COMPITI RICHIESTI
1. Puoi stampare il brano dell'articolo sull'ICI e i tesori del Vaticano che parte dalle parole contenenti "ACTA APOSTATICAE SEDIS" e si ferma dopo "nell’infinita galassia cattolica."?
2. Puoi proseguire l'articolo sull'ICI e i tesori del Vaticano a partire dalla sua ultima frase?
::: ESTRATTO DEL DOCUMENTO :::
ACTA APOSTATICAE SEDIS : come, cambiando un po' qua e un po' la, si può cambiare tutto...

giovedì 1 marzo 2012

L’(EX) ICI E I TESORI DEL VATICANO

[1]E’ uscita a novembre, ma è sempre più attuale l’inchiesta sui tesori del Vaticano del giornalista Stefano Livadiotti. Pubblicata da Bompiani (bompiani.rcslibri.corriere.it) col titolo “I Senza Dio”, sviscera quello che è uno dei temi centrali di questi giorni: l’elusione dell’ICI (attuale IMU) da parte della chiesa cattolica. In realtà, l’introduzione dell’ICI, a partire dal 1992, non ha mai incluso i locali destinati al culto; vi erano assoggettati tutti quelli da cui si trae reddito, a migliaia e sparsi sull’intera penisola di proprietà della chiesa, sebbene la gestione spesso risulti formalmente di associazioni ed o.n.l.u.s. gravitanti nell’infinita galassia cattolica.

Stefano Livadiotti, autore de “I Senza Dio”
Ma grazie alla complicità sia di centrodestra che di centrosinistra, la chiesa cattolica ha artificiosamente equivocato sulle finalità d’utilizzo delle proprie strutture tanto che i municipi difficilmente riescono a scucirle un euro pure nei casi più clamorosi come quelli di edifici adibiti a centri sportivi o a veri e propri alberghi” argomenta Livadiotti rispolverando le tesi sostenute nel suo libro. “Prima è stata protetta da Berlusconi ed il fido Gianni Letta, poi, nel 2005, dal governo Prodi che, a firma dell’allora ministro per lo sviluppo economico Bersani, azzardò la formula tragicomica dell’esenzione per gli immobili destinati ad attività “non esclusivamente commerciale” ”: si calcola che l’elusione dell’ICI per le attività commerciali della chiesa sia stimabile in almeno 700 milioni, nonostante le indagini avviate dall’UE atte a verificare che questa formula balzana non sia derubricabile nella categoria dei vietatissimi “aiuti di stato”.
Riprendendo alcuni spunti de “La Questua” (pubblicato nel 2008) da Curzio Maltese, l’inchiesta di Livadiotti mette luce su tanti altri (piccoli e grandi) scandali. Innanzitutto, quello della devoluzione dell’8 per mille che, almeno secondo ciò che documentano sia Livadiotti che Maltese, finisce per mantenere i lussi ed i capricci delle alte gerarchie ecclesiastiche, dato che solo una minima quota del gettito totale (ben oltre il miliardo di euro) viene investito per il sostentamento di sacerdoti e parrocchie ed in opere caritatevoli. Eppoi: il business dei matrimoni “impartiti a pagamento” e delle beatificazioni e degli altri grandi eventi quali il Giubileo ed i viaggi del papa; il “merchandising” che sfrutta l’immagine di Gesù e la fede; la pioggia di contribuiti all’editoria per gazzette parrocchiali; gli insegnanti di religione mantenuti dallo Stato, ma arruolati ed imposti dai vescovi, sempre più in aumento e meglio pagati dei colleghi delle altre discipline, sebbene i propri alunni siano in netto calo (avendo la possibilità questi ultimi di scegliere di non seguire la materia).
::: ELENCO DATI :::
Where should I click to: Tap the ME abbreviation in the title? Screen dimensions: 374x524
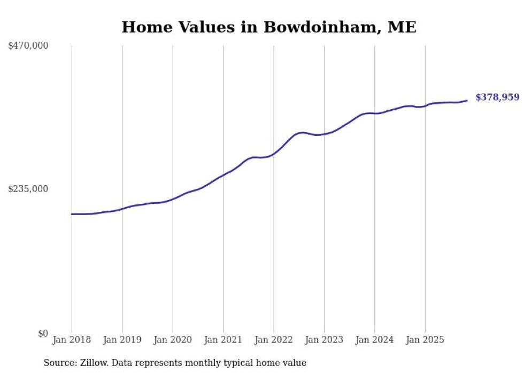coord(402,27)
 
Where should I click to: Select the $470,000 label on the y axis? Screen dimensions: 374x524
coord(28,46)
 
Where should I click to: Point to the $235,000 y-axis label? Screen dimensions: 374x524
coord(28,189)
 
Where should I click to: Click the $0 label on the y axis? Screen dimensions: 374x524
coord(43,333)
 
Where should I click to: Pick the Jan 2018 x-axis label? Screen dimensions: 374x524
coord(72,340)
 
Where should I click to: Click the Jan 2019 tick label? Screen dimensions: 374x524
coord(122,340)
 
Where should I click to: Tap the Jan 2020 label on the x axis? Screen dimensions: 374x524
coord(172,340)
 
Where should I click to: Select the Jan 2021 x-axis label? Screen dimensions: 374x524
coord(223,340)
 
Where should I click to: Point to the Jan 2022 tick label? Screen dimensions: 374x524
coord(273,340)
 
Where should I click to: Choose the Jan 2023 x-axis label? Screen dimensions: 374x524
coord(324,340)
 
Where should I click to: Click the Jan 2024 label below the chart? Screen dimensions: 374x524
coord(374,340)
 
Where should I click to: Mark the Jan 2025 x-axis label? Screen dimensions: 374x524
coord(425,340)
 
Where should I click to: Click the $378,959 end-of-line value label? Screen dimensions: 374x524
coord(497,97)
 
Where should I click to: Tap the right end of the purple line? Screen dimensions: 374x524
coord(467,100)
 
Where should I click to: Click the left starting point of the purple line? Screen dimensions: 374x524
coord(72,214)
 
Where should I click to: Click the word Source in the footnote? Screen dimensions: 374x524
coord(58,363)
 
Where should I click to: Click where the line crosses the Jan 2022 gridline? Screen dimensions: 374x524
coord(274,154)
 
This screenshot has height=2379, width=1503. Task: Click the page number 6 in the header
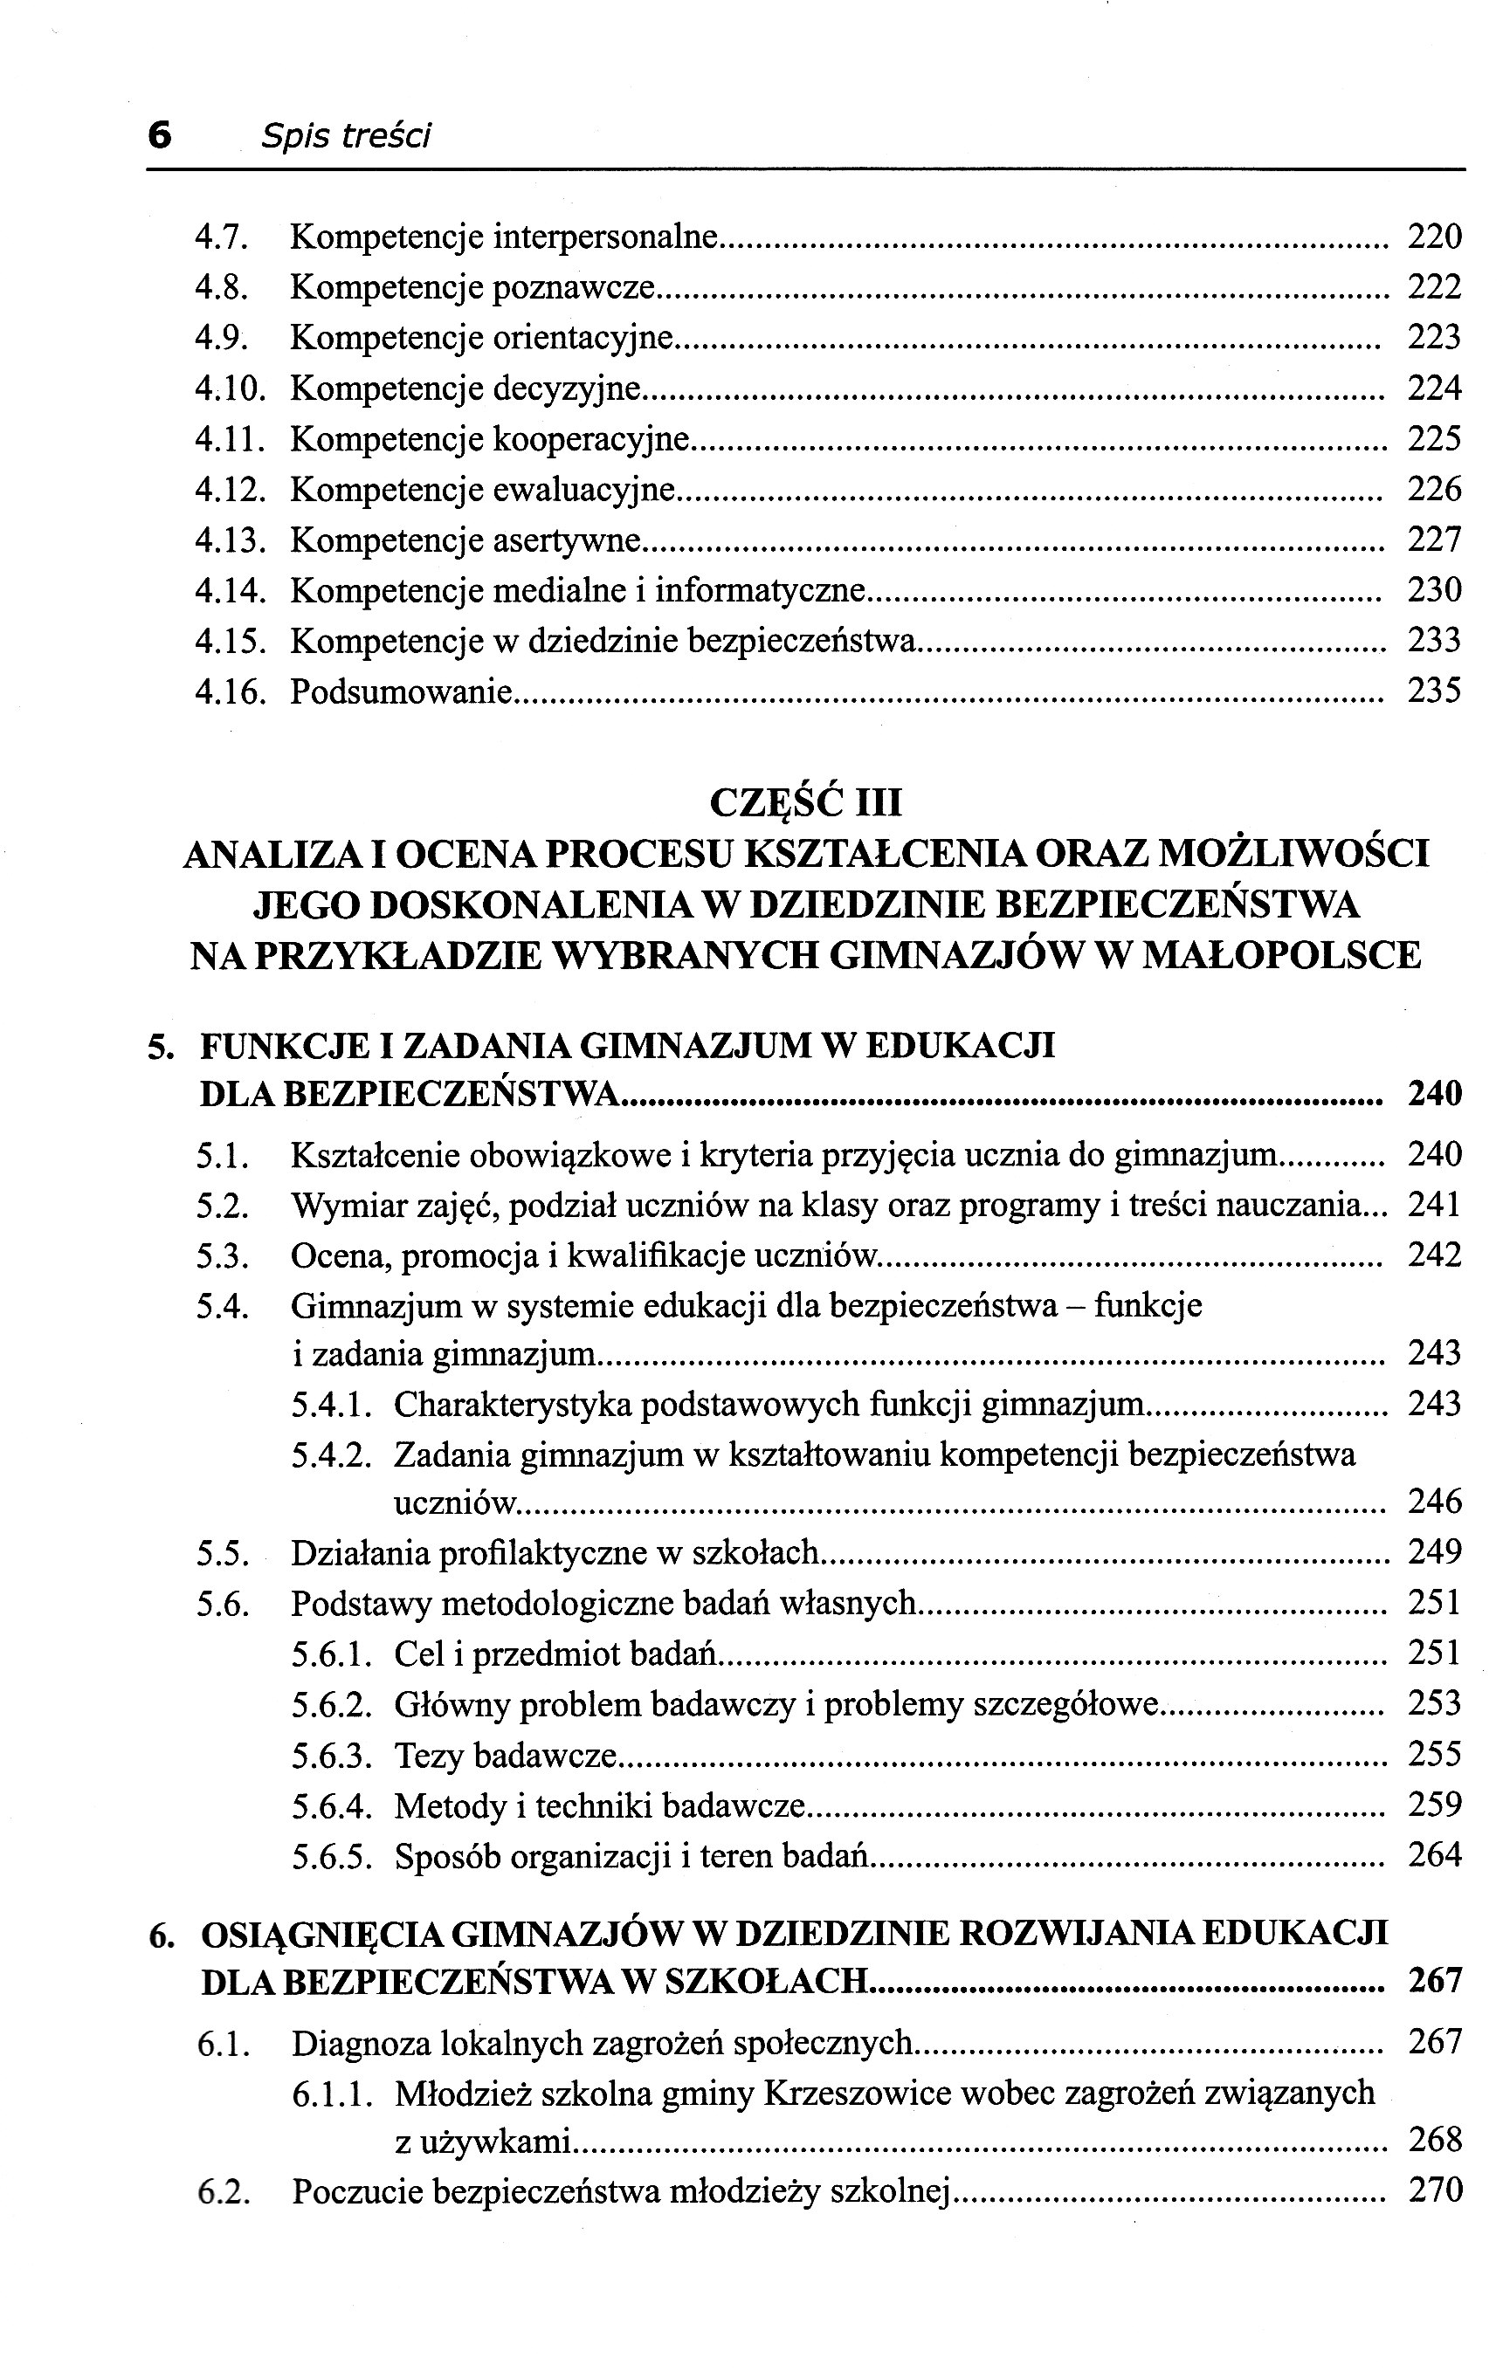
:::
::: ELENCO DATI :::
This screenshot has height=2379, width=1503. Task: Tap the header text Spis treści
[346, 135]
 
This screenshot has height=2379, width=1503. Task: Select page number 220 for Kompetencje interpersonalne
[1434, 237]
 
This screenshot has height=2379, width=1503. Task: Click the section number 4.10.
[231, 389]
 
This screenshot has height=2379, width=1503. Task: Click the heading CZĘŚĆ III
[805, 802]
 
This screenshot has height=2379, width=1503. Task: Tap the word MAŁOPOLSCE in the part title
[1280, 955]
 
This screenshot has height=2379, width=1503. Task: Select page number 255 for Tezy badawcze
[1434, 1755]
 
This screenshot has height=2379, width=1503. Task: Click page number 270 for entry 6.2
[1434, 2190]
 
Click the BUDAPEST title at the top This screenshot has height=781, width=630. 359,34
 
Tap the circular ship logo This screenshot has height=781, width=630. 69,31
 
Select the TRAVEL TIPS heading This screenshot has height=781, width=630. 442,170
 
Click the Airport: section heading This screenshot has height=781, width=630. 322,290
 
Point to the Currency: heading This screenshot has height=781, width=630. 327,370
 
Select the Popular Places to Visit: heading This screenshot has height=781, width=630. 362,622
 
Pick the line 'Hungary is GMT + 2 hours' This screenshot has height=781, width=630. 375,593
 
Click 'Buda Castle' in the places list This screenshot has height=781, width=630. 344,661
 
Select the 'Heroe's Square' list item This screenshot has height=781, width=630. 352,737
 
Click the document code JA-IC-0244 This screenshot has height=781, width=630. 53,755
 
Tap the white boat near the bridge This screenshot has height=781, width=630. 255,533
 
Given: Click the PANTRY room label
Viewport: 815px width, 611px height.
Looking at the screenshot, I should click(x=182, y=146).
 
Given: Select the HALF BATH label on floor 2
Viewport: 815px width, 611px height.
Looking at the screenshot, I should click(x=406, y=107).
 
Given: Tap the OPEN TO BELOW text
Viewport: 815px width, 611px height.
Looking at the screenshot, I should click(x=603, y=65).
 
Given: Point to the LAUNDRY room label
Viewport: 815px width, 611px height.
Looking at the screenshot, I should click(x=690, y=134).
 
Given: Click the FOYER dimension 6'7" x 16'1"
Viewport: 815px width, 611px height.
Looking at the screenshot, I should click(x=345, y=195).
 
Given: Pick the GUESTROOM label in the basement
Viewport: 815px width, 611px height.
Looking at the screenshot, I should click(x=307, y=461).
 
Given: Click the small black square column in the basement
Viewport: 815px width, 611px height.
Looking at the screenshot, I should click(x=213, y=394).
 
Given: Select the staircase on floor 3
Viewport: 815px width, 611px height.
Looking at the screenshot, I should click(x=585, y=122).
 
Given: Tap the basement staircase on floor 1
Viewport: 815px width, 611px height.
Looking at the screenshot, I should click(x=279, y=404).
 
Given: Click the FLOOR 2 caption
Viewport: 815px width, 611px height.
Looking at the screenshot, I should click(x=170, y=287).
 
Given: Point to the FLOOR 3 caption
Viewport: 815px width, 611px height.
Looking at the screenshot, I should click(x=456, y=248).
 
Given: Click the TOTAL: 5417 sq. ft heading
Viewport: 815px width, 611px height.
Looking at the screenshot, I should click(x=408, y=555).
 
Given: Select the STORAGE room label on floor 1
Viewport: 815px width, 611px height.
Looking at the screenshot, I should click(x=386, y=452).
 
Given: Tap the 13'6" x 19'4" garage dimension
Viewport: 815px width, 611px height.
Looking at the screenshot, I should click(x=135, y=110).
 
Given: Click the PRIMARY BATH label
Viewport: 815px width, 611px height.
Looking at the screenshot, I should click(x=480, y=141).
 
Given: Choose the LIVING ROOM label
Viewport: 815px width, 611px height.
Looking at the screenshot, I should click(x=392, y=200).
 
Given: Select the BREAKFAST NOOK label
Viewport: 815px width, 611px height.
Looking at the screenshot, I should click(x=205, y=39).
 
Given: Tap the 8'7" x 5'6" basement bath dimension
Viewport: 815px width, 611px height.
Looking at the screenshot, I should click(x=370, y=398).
:::
RISULTATI PER COMPITO
1.
ACTA APOSTATICAE SEDIS : come, cambiando un po' qua e un po' la, si può cambiare tutto...

giovedì 1 marzo 2012

L’(EX) ICI E I TESORI DEL VATICANO

[1]E’ uscita a novembre, ma è sempre più attuale l’inchiesta sui tesori del Vaticano del giornalista Stefano Livadiotti. Pubblicata da Bompiani (bompiani.rcslibri.corriere.it) col titolo “I Senza Dio”, sviscera quello che è uno dei temi centrali di questi giorni: l’elusione dell’ICI (attuale IMU) da parte della chiesa cattolica. In realtà, l’introduzione dell’ICI, a partire dal 1992, non ha mai incluso i locali destinati al culto; vi erano assoggettati tutti quelli da cui si trae reddito, a migliaia e sparsi sull’intera penisola di proprietà della chiesa, sebbene la gestione spesso risulti formalmente di associazioni ed o.n.l.u.s. gravitanti nell’infinita galassia cattolica.

2.
Un altro saggio dirompente che strappa il velo da tutte le forme di finanziamento e da tutti gli intrighi politici-economici della “santa casta” più o meno occulti (e leciti) è quello intitolato “Finanza Cattolica”, curato dal giornalista del Corriere della Sera Ferruccio Pinotti e distribuito da Ponte alle Grazie (www.ponteallegrazie.it). Un’occasione unica per scoprire o ripercorrere la sconvolgente storia degli intrecci tra fede, denaro e potere. Che, spesso, – ed è quello che all’autore interessa approfondire – oltre a tradire gli stessi precetti religiosi, non rispetta alcun tipo di etica. La storia è antica e densa di episodi oscuri tanto che Ferruccio Pinotti ha speso una carriera per snocciolarla al grande pubblico, a partire dal primo incontro col figlio di Roberto Calvi, il banchiere coinvolto nello scandalo del Banco Ambrosiano controllato da IOR, Sindona e mafia. “Il figlio di Calvi era determinato a scoprire cosa si nascondesse dietro all’omicidio di suo padre e sulle sue scoperte e rivelazioni si basano le mie prime pubblicazioni” ammette lo stesso Pinotti.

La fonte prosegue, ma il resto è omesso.